Lessons From the Big Branch Tragedy
The cause of the latest mining disaster may not be known, but what is clear is the need for strengthening the rules that govern the industry.
http://www.nytimes.com/2010/04/14/opinion/14wed2.html
April 14, 2010 5:42 PM
They are REALLY addicted to the regulatory approach - they want to make certain vaccinations mandatory for health workers. Has it ever occurred to them that health workers are in a good position to judge whether a given vaccine works or not?

They Should Know Better
Medical personnel shunned the swine flu vaccine in droves. Of all people, they should know the importance of getting vaccinated.

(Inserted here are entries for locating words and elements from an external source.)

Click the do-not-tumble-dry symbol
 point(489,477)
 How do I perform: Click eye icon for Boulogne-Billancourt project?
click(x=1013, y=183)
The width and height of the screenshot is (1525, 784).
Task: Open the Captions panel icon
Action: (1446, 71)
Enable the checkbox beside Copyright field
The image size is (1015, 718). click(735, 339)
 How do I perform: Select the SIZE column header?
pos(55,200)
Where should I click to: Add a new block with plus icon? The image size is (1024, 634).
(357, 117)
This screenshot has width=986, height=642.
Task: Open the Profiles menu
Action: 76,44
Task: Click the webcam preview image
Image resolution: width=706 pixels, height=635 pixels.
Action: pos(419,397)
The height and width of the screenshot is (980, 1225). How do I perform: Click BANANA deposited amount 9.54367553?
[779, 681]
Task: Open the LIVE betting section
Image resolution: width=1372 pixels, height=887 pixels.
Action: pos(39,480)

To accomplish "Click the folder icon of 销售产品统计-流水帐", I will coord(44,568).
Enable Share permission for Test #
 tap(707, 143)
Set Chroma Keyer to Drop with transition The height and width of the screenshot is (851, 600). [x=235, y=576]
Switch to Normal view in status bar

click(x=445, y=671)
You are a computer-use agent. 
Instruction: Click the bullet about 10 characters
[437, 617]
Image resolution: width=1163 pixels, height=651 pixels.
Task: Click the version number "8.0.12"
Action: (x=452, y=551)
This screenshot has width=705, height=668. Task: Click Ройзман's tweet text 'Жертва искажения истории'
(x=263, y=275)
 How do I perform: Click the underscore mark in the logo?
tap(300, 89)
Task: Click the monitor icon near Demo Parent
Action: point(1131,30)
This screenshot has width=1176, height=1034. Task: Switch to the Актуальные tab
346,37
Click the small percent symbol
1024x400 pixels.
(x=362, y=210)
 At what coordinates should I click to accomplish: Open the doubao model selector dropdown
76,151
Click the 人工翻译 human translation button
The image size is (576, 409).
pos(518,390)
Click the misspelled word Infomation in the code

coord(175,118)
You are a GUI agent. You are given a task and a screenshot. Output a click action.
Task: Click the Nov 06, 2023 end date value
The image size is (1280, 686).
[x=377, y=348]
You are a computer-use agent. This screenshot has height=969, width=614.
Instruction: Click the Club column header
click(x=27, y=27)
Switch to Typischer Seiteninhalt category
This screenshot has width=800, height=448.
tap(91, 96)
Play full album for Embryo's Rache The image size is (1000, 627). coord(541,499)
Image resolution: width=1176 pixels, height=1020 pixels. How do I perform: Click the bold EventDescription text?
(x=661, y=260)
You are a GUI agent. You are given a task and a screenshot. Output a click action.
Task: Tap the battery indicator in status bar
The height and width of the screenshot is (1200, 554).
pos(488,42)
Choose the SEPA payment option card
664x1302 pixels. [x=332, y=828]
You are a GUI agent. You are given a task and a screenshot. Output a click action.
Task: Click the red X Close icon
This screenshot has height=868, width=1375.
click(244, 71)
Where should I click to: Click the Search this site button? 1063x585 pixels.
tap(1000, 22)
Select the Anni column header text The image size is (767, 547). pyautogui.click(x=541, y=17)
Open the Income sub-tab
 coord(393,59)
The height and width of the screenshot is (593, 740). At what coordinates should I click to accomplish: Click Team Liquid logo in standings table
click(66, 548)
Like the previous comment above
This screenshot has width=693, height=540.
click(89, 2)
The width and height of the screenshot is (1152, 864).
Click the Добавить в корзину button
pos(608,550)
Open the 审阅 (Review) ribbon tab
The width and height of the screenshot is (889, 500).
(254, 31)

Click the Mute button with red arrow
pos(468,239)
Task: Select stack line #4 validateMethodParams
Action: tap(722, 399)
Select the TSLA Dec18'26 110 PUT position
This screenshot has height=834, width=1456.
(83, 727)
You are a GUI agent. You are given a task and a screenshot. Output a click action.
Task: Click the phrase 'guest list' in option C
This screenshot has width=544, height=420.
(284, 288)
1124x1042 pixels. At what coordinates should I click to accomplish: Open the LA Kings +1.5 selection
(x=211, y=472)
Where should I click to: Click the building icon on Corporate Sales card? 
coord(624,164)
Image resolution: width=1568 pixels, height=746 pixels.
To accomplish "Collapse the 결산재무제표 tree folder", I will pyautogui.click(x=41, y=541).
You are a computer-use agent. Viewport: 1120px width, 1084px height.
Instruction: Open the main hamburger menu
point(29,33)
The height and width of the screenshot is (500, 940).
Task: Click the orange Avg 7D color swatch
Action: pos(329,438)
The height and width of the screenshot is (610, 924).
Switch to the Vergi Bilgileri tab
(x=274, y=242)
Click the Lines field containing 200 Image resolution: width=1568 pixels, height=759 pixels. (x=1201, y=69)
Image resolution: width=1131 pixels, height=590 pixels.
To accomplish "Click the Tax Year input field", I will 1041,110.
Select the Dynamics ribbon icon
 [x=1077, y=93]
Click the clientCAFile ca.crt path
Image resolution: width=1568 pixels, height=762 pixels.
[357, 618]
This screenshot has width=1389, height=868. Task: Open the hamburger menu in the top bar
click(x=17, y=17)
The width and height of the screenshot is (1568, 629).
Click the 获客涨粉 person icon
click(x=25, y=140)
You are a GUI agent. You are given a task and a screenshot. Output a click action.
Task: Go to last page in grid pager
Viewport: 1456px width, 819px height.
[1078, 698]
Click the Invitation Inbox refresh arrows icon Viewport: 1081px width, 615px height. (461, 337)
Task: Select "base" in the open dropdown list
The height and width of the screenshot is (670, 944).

http://www.nytimes.com/2010/04/14/opinion/14wed3.html
April 14, 2010 5:45 PM
The Big Bureaucrat himself weighs in!

Reviewing Mine Safety, Obama Faults Company and the Government
By SHERYL GAY STOLBERG
The president ordered more oversight, blaming "a failure first and foremost of management, but also a failure of oversight and a failure of laws" for a deadly explosion.
http://www.nytimes.com/2010/04/16/us/politics/16obama.html
April 16, 2010 7:08 PM
More regulations are not capable of solving a problem that current regulations already solve. The company had been cited previously for methane gas issues. The explosion was caused, most likely, by methane gas. If what the company was doing was already against regulations more is most decidedly not the answer.
April 20, 2010 1:22 PM
OF COURSE more rules are the answer, Jony! EVERY TIME an agency fouls up, they bleat about not having enough money to do the job. The worse job they do, the more money they ask for. This is typical of government mentality - everything that goes wrong is an excuse for more rules.
April 20, 2010 5:44 PM
Not having enough money is obviously not the problem since the agency was aware of the problem, as is shown by the fact that the company was cited repeatedly.